Walasse Ting (, 13 October 1928 - 17 May 2010) was a Chinese-American visual artist and poet. His colorful paintings have attracted critical admiration and a popular following. Common subjects include nude women and cats, birds and other animals.

==Background==
He was born on 13 October 1928 in Wuxi, China. The youngest of four sons of Ting Ho Ching and Ying Ping Si, who owned and managed factories that made boxes and other things. He briefly studied art at Shanghai College of Fine Arts. In 1951, he moved to Hong Kong, then settled in Paris shortly thereafter.

==Career==
Ting started his career as an artist in Paris in the 1950s. There, he associated with artists such as Karel Appel, Asger Jorn, and Pierre Alechinsky, members of the avant-garde group CoBrA. In 1957, he moved to the United States, and settled in New York where his work was influenced by pop art and abstract expressionism. He began primarily as an abstract artist, but the bulk of his work since the mid-1970s has been described as popular figuratism, with broad areas of color painted with a Chinese brush and acrylic paint.

He is perhaps best known for his series of paintings featuring women, which he called "Cat Women." These works often featured female figures surrounded by flowers and other decorative elements. Ting was also known for his collaborations with poets, including Allen Ginsberg and Gary Snyder, and his own poetry, which often featured themes of love and desire.

He lived in Amsterdam in the 1990s, but regularly moved between there and New York. He is the author of 13 books, including "All in my Head" (Walasse Ting & Roland Topor, 1974) and "One Cent Life" (Eberhard W. Kornfeld, 1964) a portfolio of 62 original lithographs by 28 artists, including Andy Warhol, Roy Lichtenstein, Kiki Kogelnik, Tom Wesselmann, James Rosenquist, Asger Jorn, Pierre Alechinsky, Karel Appel, Claes Oldenburg, Joan Mitchell, Robert Rauschenberg and Sam Francis.

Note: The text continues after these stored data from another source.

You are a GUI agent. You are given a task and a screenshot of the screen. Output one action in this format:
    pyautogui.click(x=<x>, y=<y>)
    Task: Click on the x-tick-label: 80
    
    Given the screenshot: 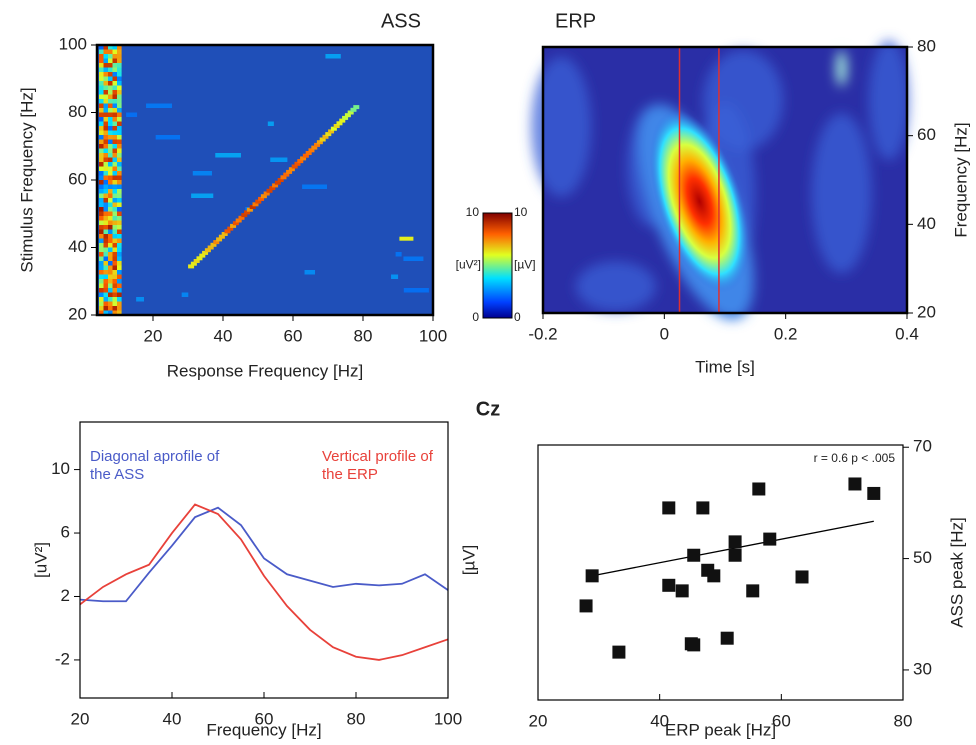 What is the action you would take?
    pyautogui.click(x=364, y=336)
    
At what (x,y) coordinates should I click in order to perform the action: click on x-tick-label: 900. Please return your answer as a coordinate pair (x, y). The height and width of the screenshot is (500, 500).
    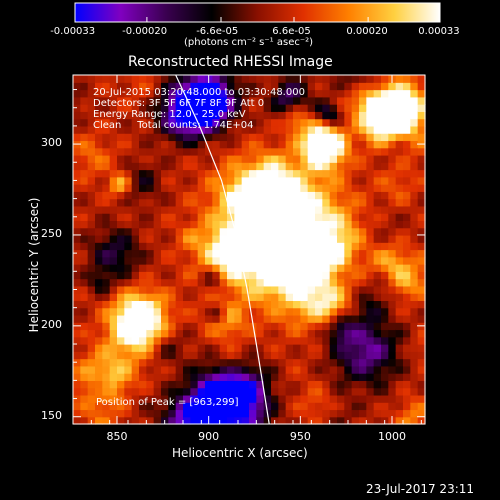
    Looking at the image, I should click on (209, 436).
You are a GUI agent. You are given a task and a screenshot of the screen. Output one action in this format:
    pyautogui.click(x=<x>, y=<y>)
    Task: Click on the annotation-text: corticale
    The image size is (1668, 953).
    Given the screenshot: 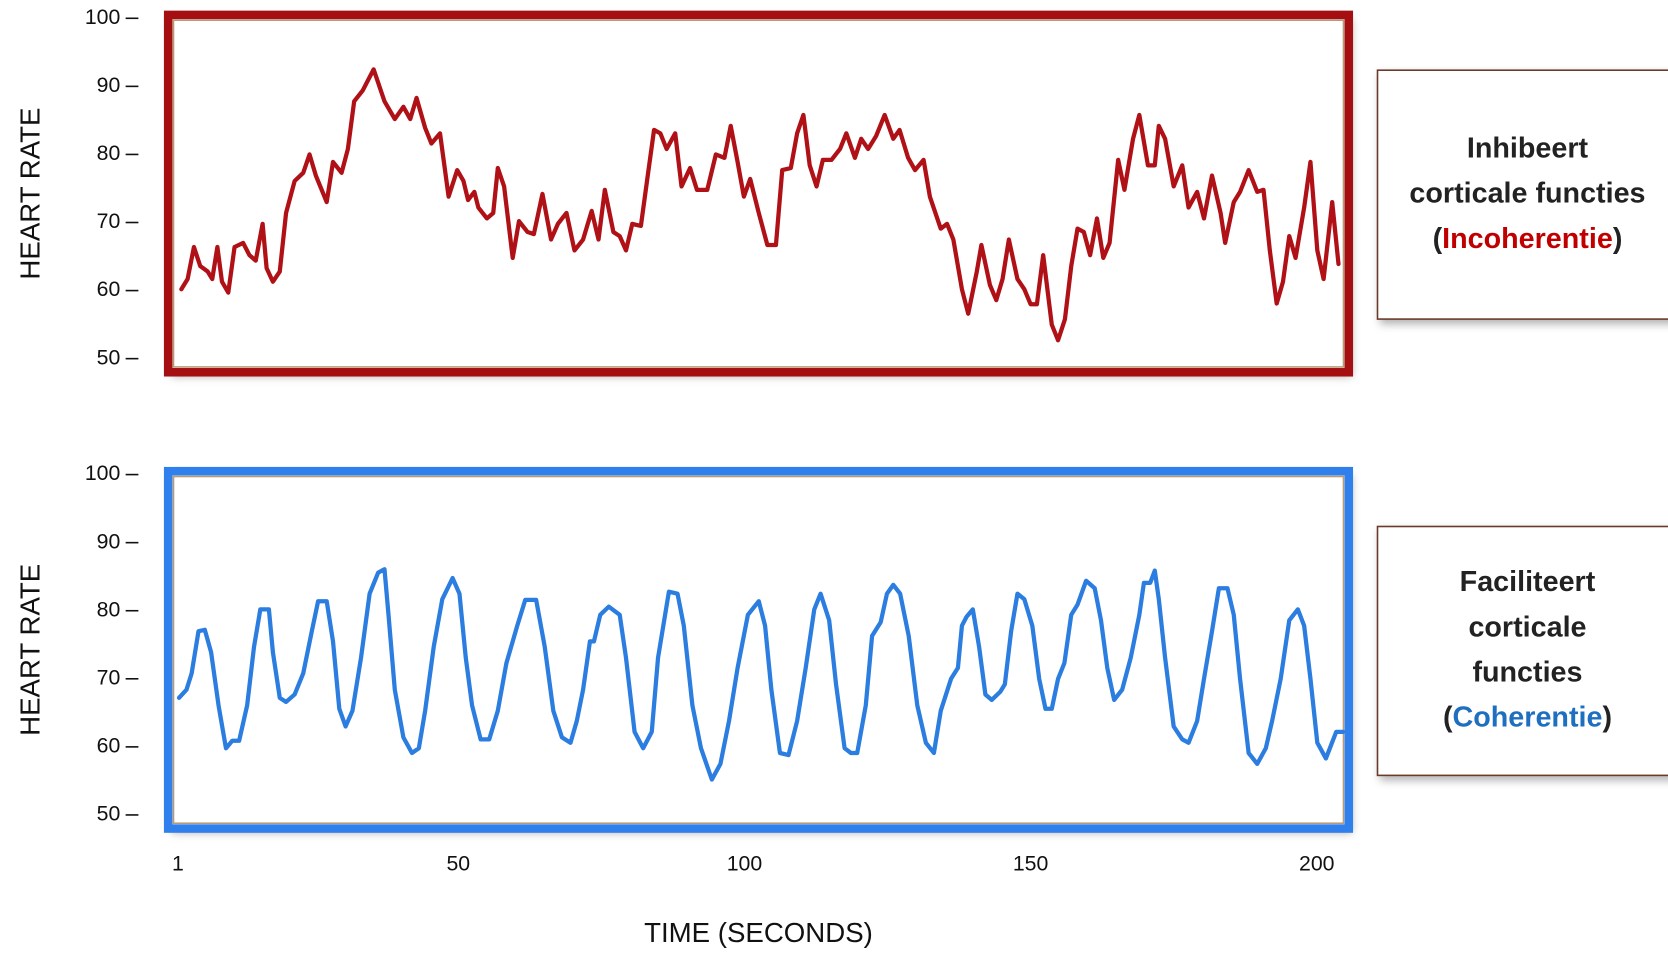 What is the action you would take?
    pyautogui.click(x=1527, y=627)
    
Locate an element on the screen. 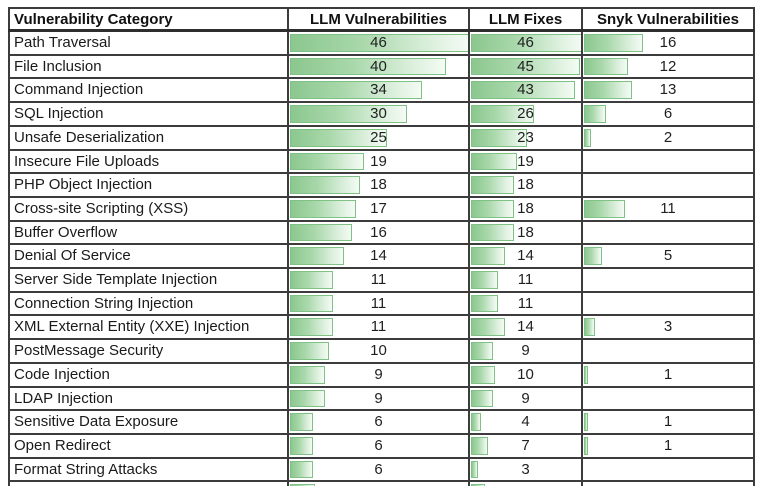 This screenshot has height=486, width=768. cell-value: 45 is located at coordinates (526, 66).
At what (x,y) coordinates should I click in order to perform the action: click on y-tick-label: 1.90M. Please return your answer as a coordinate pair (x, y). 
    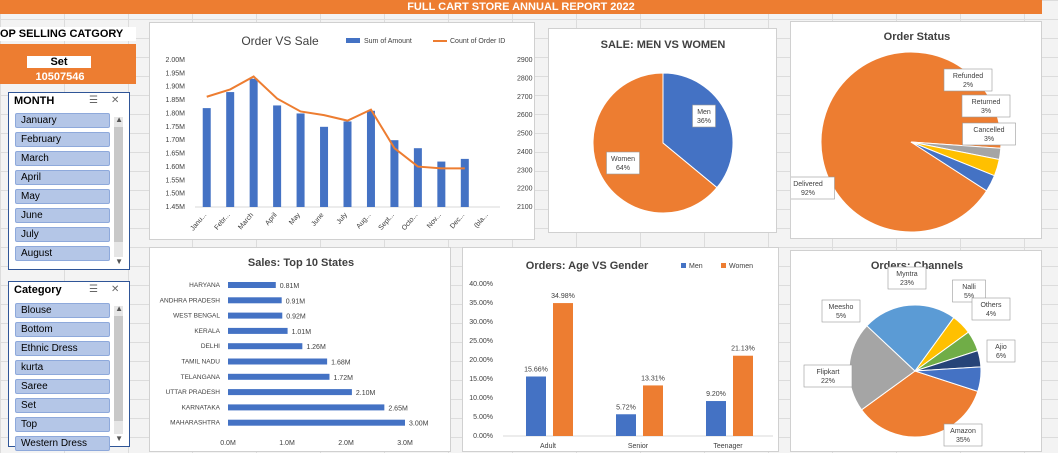
    Looking at the image, I should click on (176, 88).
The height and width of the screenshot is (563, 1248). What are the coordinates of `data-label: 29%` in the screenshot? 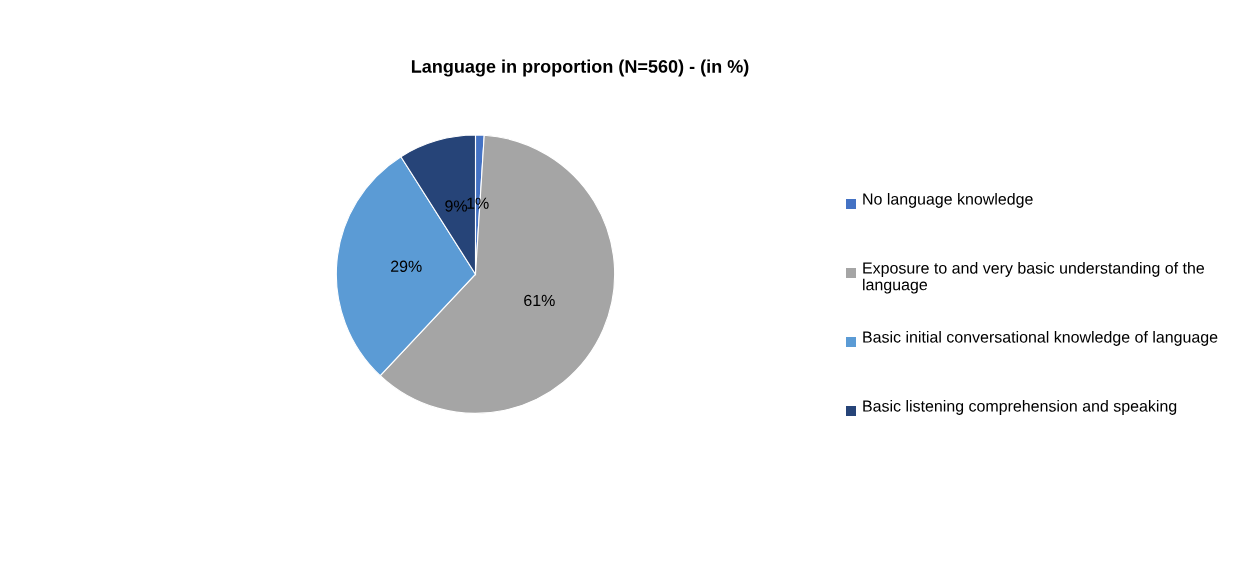 It's located at (406, 266).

He won the Guggenheim Fellowship Award (for Drawing) in 1970. In 1990 Louis Stern presented an exhibition of recent works on rice paper in his Beverly Hills gallery. His works are found in the permanent collections of many museums worldwide, including the Guggenheim Museum, New York; Museum of Modern Art, New York; Art Institute of Chicago; the National Gallery of Art, Washington, DC;Tate Modern, London; Centre Pompidou, Paris and the Hong Kong Museum of Art, among others. He was sometimes referred to by his Chinese name "丁雄泉" or its various romanizations: Ding Xiongquan or Ting Hsiung-ch'uan.

In the 1970s, his color and female-themed style gradually formed, and his works integrated the spirit of eastern and western painting performances, which reached their peak in the 1980s. In 1970, Ding won a painting grant from the Guggenheim Memorial Foundation, and his works are stored in many world-class art galleries.

In the mid-1980s, he set up a studio in Amsterdam, the Netherlands, and in 2001 he permanently settled in that city. He was unable to create after a stroke in 2002.

==Personal life and death==
In 1962, Ting married artist Natalie Lipton (d. 1983); they had two children and lived in the Westbeth Artists Community. Ting died from a cerebral hemorrhage at a care facility in Manhattan on 17 May 2010, at age 81.